Performance & scaling
=====================

GENBoostGPU is designed to scale from a single GPU workstation to multi-GPU
servers managed by Dask. This page collects best practices for keeping runs fast
and memory-efficient.

Execution modes
---------------

Single GPU
   If ``numba.cuda.gpus`` reports exactly one device, :func:`genboostgpu.orchestration.run_windows_with_dask`
   runs windows serially without spinning up Dask. This mode is ideal for
   debugging or laptop-scale experiments.
Multi GPU
   When more than one GPU is visible, the orchestrator launches a
   :class:`dask_cuda.LocalCUDACluster`. Windows are submitted asynchronously and
   throttled with ``max_in_flight`` to balance throughput and memory usage. From
   v0.2.0 onward, ``max_in_flight`` defaults to ``2 * num_gpus`` so the scheduler
   keeps enough work queued without exhausting memory on 4+ GPU nodes.

Memory management tips
----------------------

* Reduce ``batch_size`` and the ``working_set['K']`` parameter for massive
  windows. Smaller batches lower peak GPU memory at the cost of more iterations.
* Use chunked genotype loading if PLINK files do not fit in device memory. Wrap
  ``load_genotypes`` with your own CuPy ``memmap`` logic and pass ``geno_arr`` as
  needed windows are processed.
* Enable RAPIDS Memory Manager pools. Either set ``RMM_POOL_SIZE=12GB`` in the
  environment or rely on the default ``rmm_pool_size="12GB"`` that
  :func:`genboostgpu.orchestration.run_windows_with_dask` passes to Dask.
* Pre-allocate CuPy memory pools for repeated runs:

  .. code-block:: python

     import cupy as cp
     cp.cuda.set_allocator(cp.cuda.MemoryPool().malloc)
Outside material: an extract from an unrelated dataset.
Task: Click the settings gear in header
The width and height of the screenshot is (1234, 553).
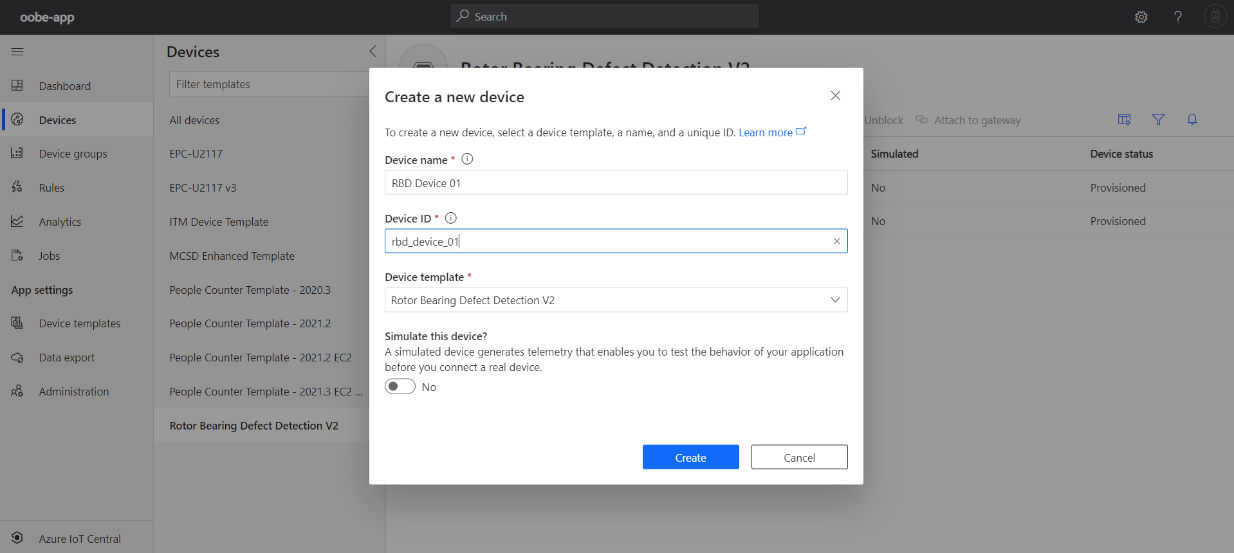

* Prefer Parquet outputs via ``save=True``; they can be reloaded lazily for
  downstream aggregation without keeping everything in memory.

Distributed execution
---------------------

* Pin workers to GPUs using ``CUDA_VISIBLE_DEVICES`` or the ``--CUDA_VISIBLE_DEVICES``
  flag when launching via ``dask-scheduler``/``dask-cuda-worker``.
* Keep the dashboard disabled on headless clusters (default behaviour) to reduce
  port conflicts on shared systems.
* Set ``DASK_DISTRIBUTED__SCHEDULER__WORK_STEALING=True`` to let idle GPUs pull
  windows from busy workers when jobs vary in size.

Environment checklist
---------------------

* ``RAPIDS_VERSION`` should match the ``cudf``/``cuml`` wheels you installed.
* ``CUDA_VISIBLE_DEVICES`` controls which GPUs are used; set it to a comma-separated
  list or leave it unset to use all devices.
* ``OPTUNA_STORAGE`` (e.g., ``sqlite:///optuna.db``) turns on persistent study
  storage for large sweeps.
* ``GENBOOSTGPU_LOG_LEVEL=INFO`` (custom environment variable) can be exported to
  surface more orchestration logs if you hook it inside your scripts.